*What this task involves*.
An exact copy is needed of the lines in the entries below from the line with "The height and width of the screenshot is (735, 1083)." up to and including the line with "Click the underlined A Typo查询 icon", and of nothing else. Leave the pictures out.

*Material provided*.
================================

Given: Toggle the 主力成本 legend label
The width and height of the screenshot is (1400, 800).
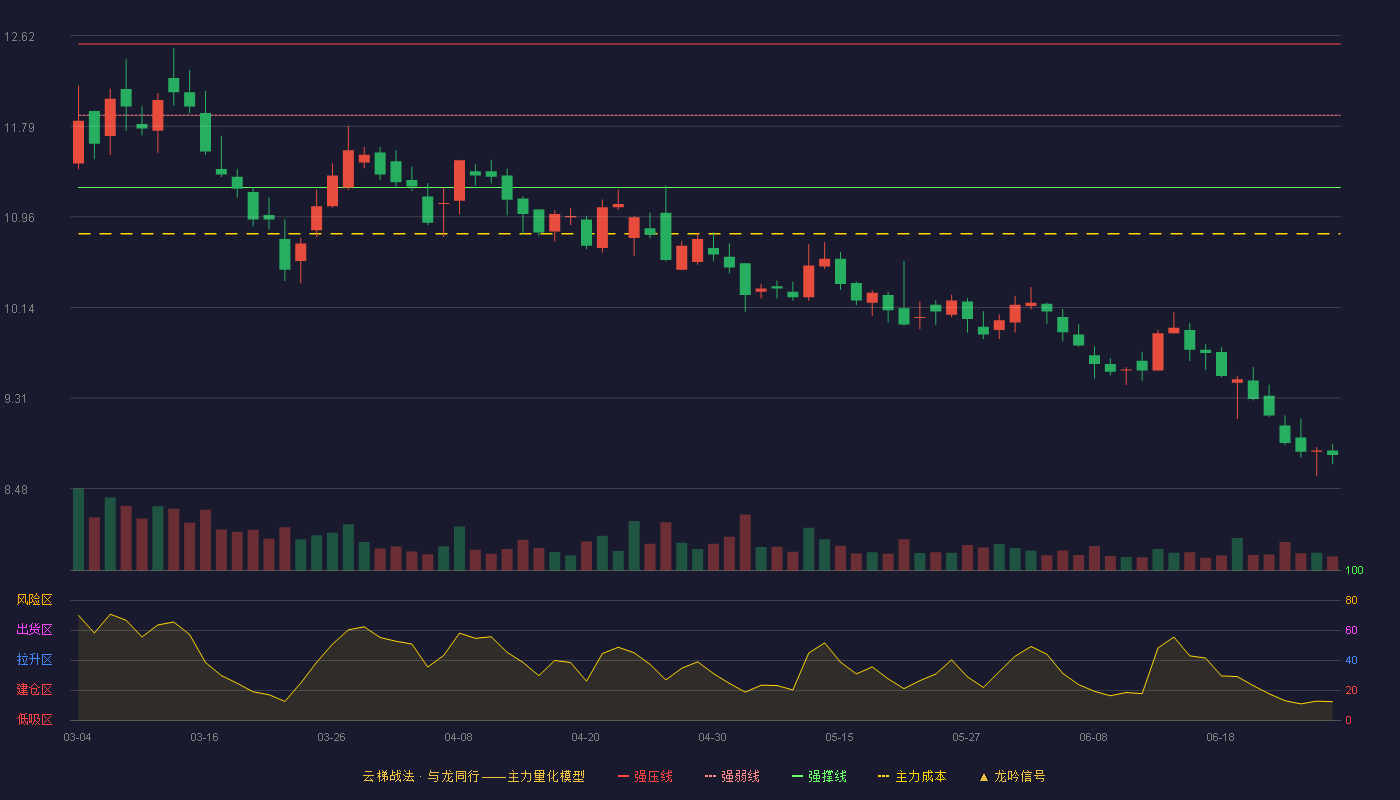Looking at the screenshot, I should [x=920, y=776].
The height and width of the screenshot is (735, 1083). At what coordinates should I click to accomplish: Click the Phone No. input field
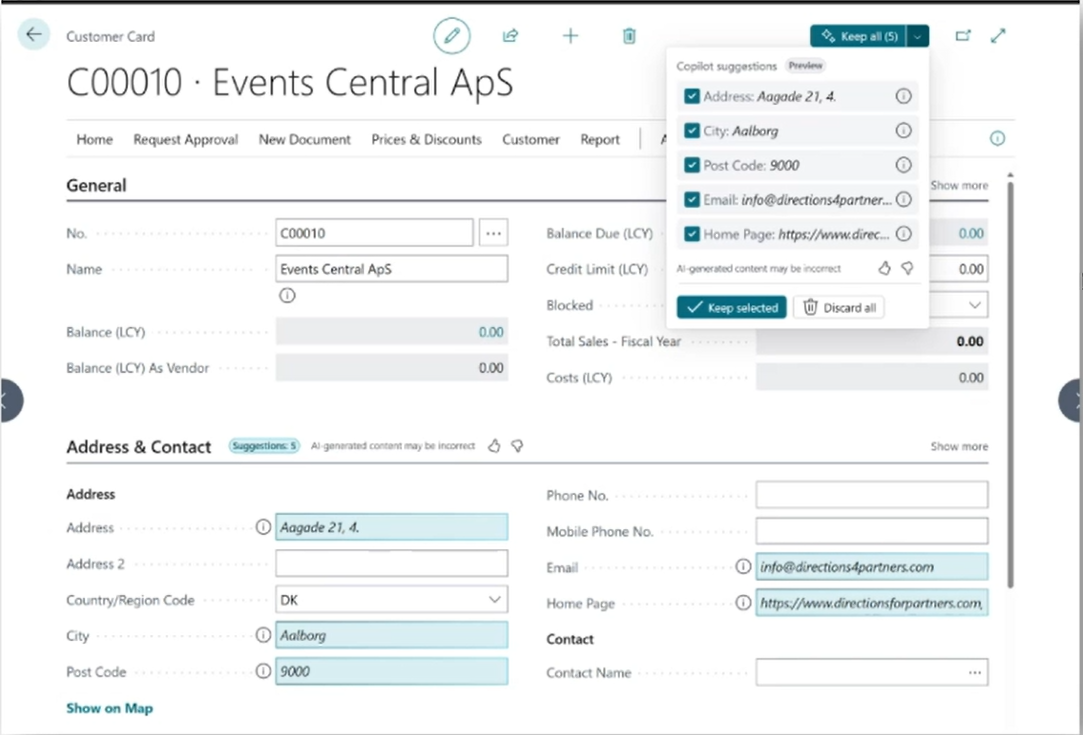pyautogui.click(x=871, y=495)
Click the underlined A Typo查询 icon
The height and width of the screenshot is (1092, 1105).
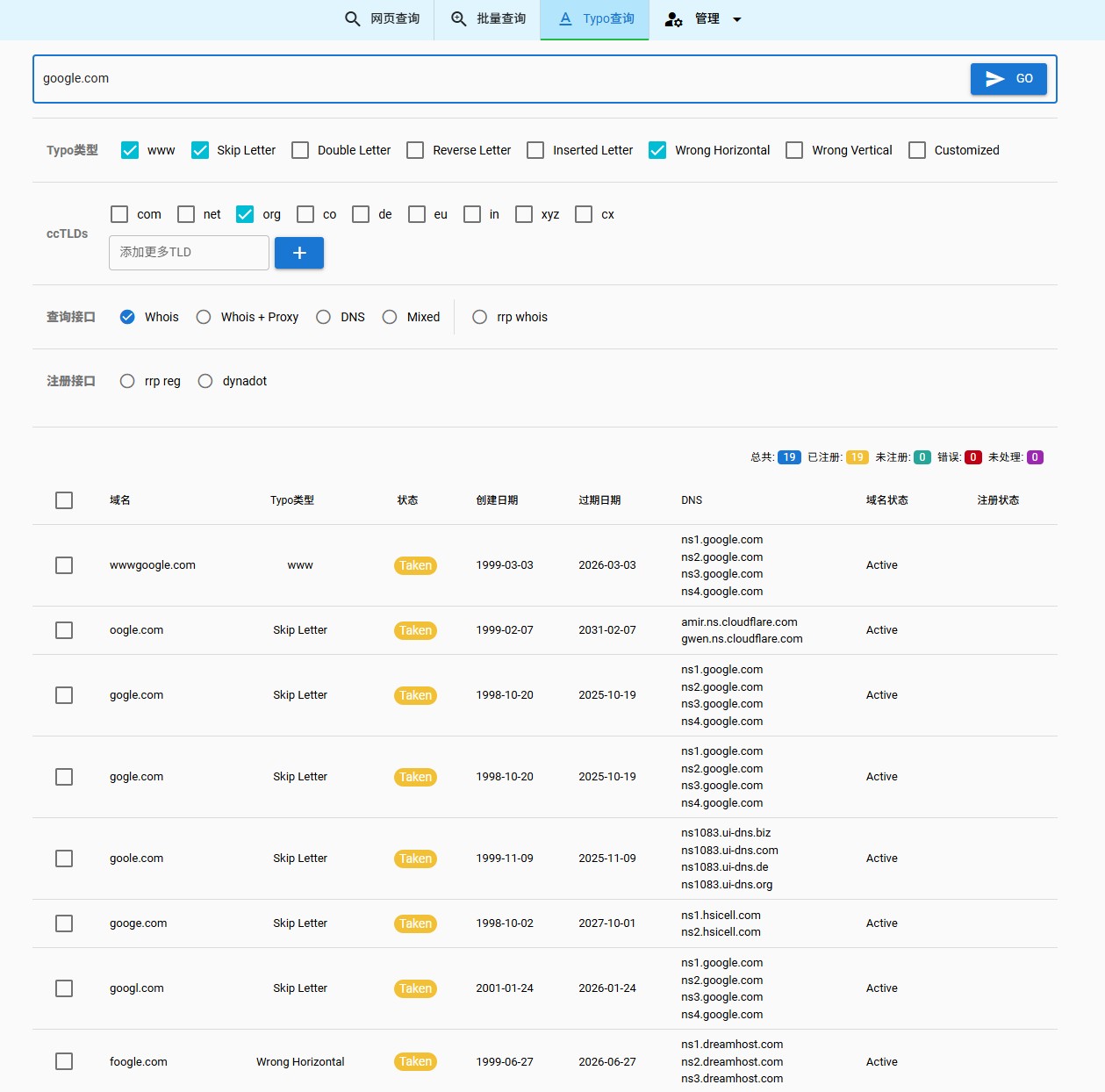tap(565, 19)
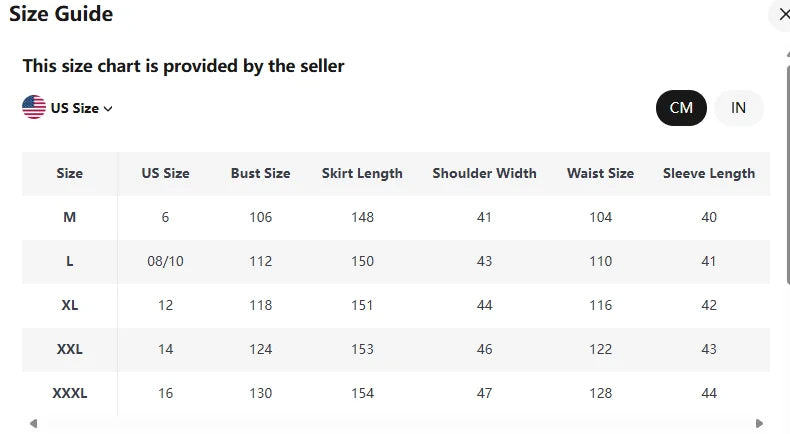Click left arrow of horizontal scrollbar
Screen dimensions: 790x434
click(32, 423)
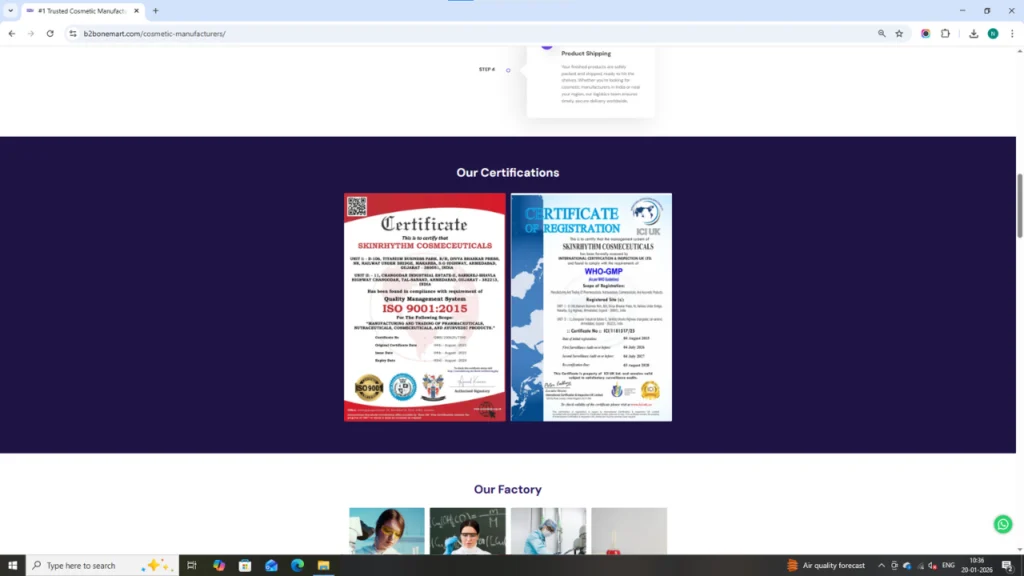Open WhatsApp chat via the green icon

coord(1003,524)

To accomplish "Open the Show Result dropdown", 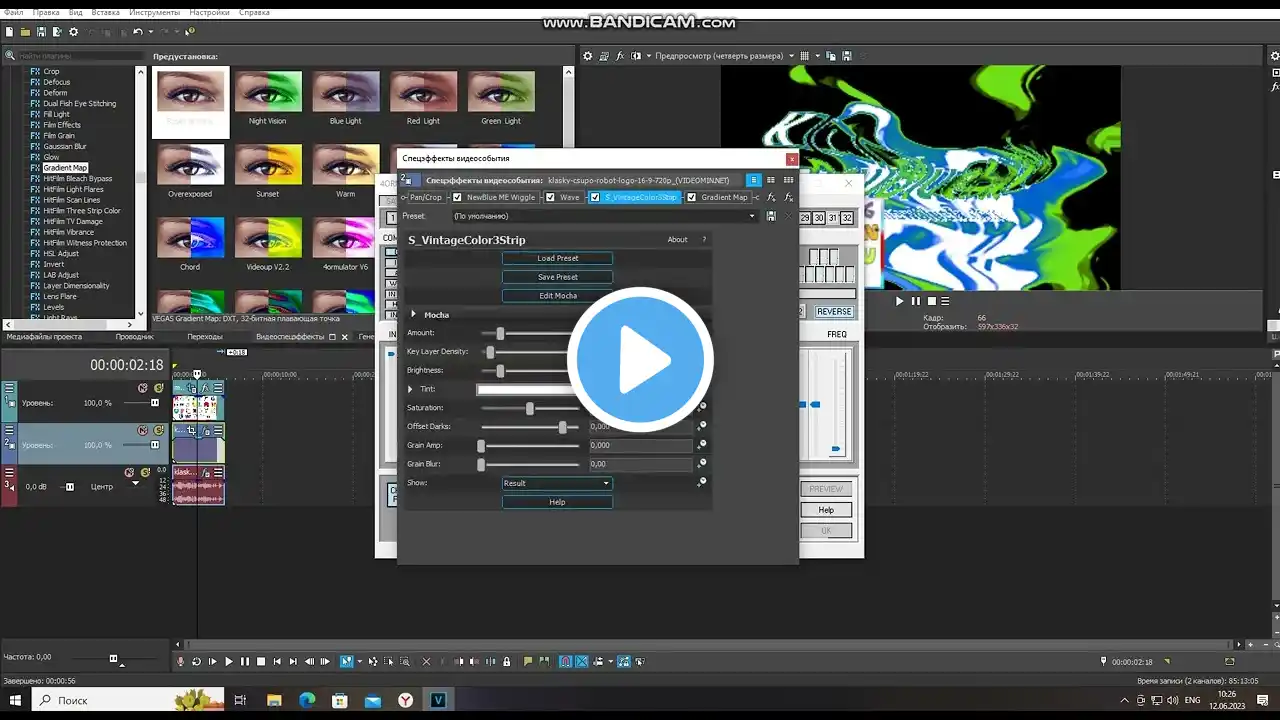I will pos(557,483).
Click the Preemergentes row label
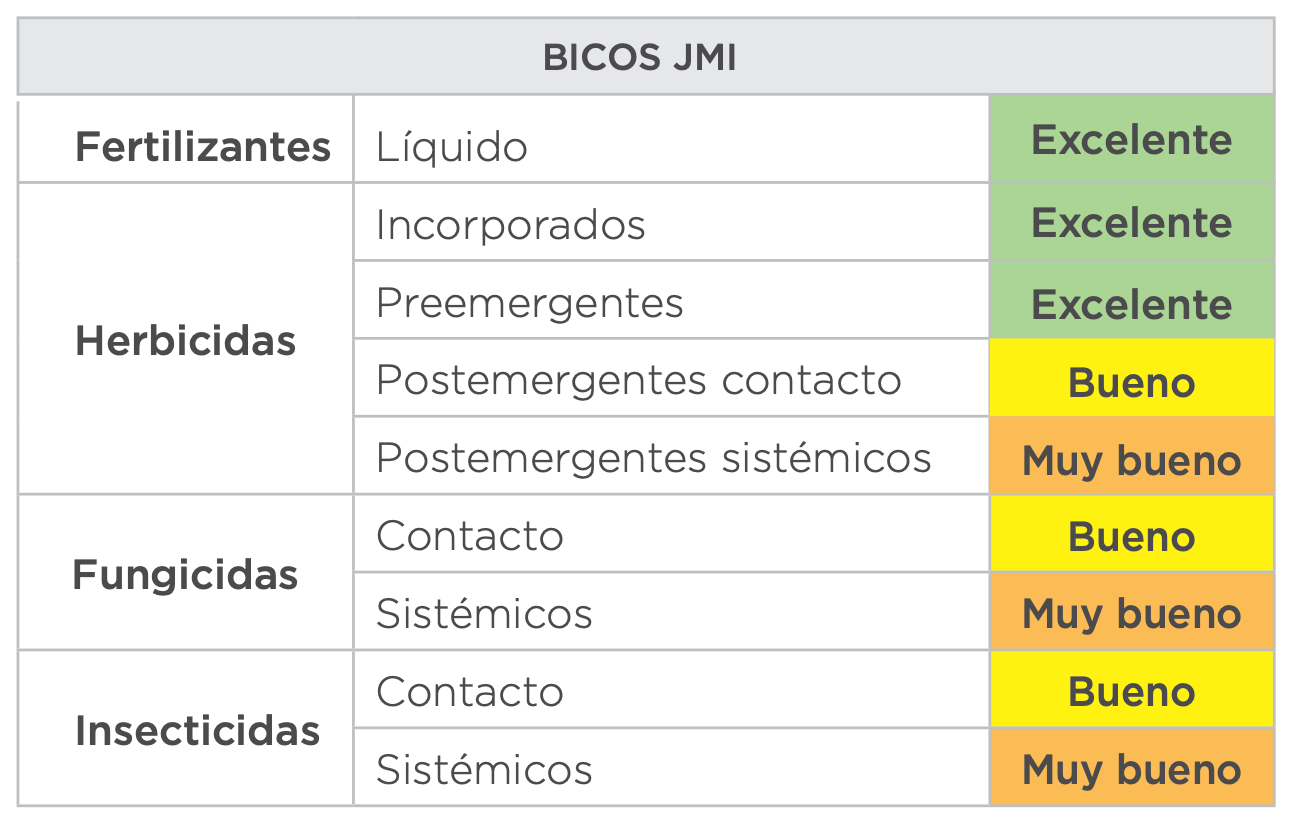Screen dimensions: 1292x820 pos(529,302)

================================

*Your solution*.
The height and width of the screenshot is (735, 1083). At what coordinates should I click to accomplish: Click the Phone No. input field
pyautogui.click(x=871, y=495)
Click the underlined A Typo查询 icon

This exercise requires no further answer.